Joke Collection Website - Cold jokes - Can China produce aircraft engines?

Can China produce aircraft engines?

I answer from the perspective of an industry-related worker:

First of all, in terms of design

At that time, the Soviets successively gave China the drawings, technical data and prototypes of turbojet -5 (for J-5), turbojet -6 (for J-6) and turbojet -7 (for J-7), but we didn't get two things. What is this?

One is the design principle, that is, why does this engine do this? What is its design principle and its hydrodynamic model?

The other is to design experimental data. Why should this elbow be made of this material? Can you make other materials? Bend 75 degrees, extend 8CM, and then bend 74 degrees? Can you extend it by 7.9CM? What are the consequences of positive deviation and negative deviation? Why is this design the best? What is the safety margin in the optimal design?

Without these things, people in China made a 5/6 turbojet in the factory. On this basis, some people commented that in the 1950s, the gap between China and Americans, that is, the gap from half a generation to a generation, widened. Including the article you saw, singing loudly that we were behind the Soviet Union in the 1960s 10. Hehe, just kidding. Just because you can build it doesn't mean you can design such an engine. Your manufacturing ability may be half a generation behind others. How bad is your design ability? I don't know, because you are zero, you can't compare.

Without design ability, you still can't design a new engine, even if you change the existing engine, you don't know how to change it. China originally copied so many aero engines. In order to improve performance, most of them can only eat safety strength reserve and life reserve, at the expense of reliability and safety. In foreign countries, under the condition that the overall structure of the existing engine remains unchanged, the performance of the engine can be greatly improved only by making some small local improvements. It is normal to increase 120% to the prototype in 5- 10 years, and it will not affect the life and strength.

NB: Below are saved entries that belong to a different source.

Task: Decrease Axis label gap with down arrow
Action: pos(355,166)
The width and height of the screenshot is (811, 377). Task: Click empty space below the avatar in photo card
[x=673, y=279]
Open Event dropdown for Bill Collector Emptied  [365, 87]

If you don't have design ability, don't say change, just don't know how to start with your existing ability. The service life of China's J-6 turbojet engine is only 100 hour, which is ridiculed by Americans as a "disposable engine" (in the same period, Americans have 1000 hour-1500 hour). Americans got the same turbojet 6, analyzed it, reassembled it, and doubled its service life. He's a master.

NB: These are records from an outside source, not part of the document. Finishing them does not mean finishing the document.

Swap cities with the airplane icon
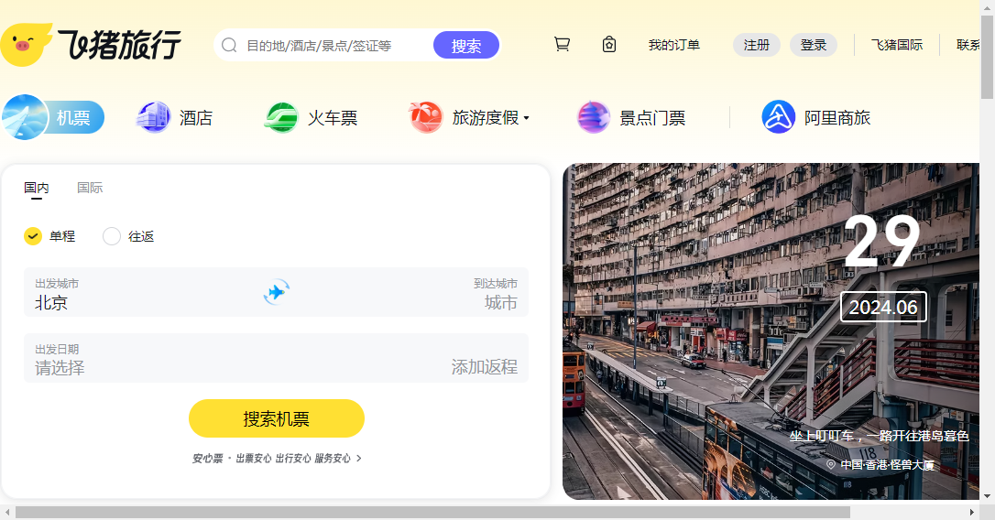 [276, 292]
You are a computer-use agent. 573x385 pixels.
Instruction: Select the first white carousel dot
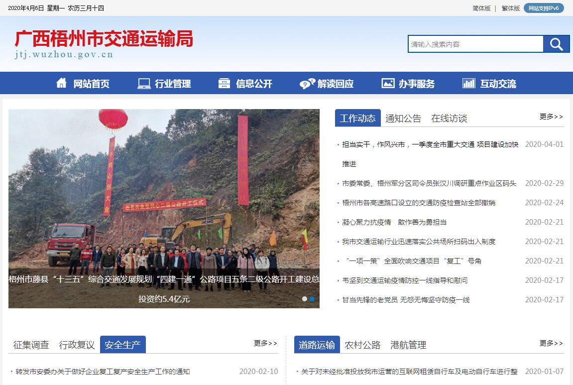point(304,299)
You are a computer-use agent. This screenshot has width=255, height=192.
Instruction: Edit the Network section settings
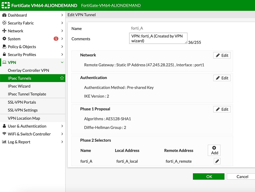click(x=222, y=55)
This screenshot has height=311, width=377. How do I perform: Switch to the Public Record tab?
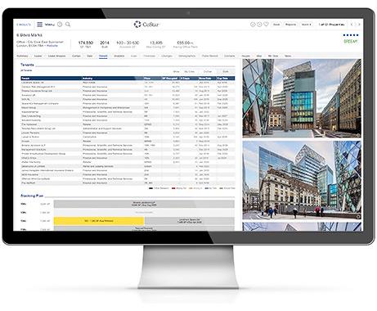coord(210,56)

There are also materials and technology.

There are thousands of materials for aero-engines, ranging from steel, alloy steel and aluminum alloy to titanium alloy, ceramics and single crystal superalloy.

The production of these materials requires technology. For example, superalloys, such as directional solidification, single crystal growth, powder metallurgy, mechanical alloying, ceramic core, ceramic filtration and isothermal forging, have many processes. Now the fourth generation of American single crystal alloy has come out, and the second generation in China is rare. The gap of 30 years means less.

Materials have come out, and processing these materials also requires technology.

For example, the blade of an engine, the most advanced use is: directional solidification precision casting composite cooling hollow turbine blade without allowance-a difficult name to pronounce! Believe me, the workmanship of that thing is more difficult. The qualified rate of hollow oriented and single crystal alloy blades in the United States is 70%~90%, while in China it is 30%~40%, and some models are even less than 10%. Technology does not pass.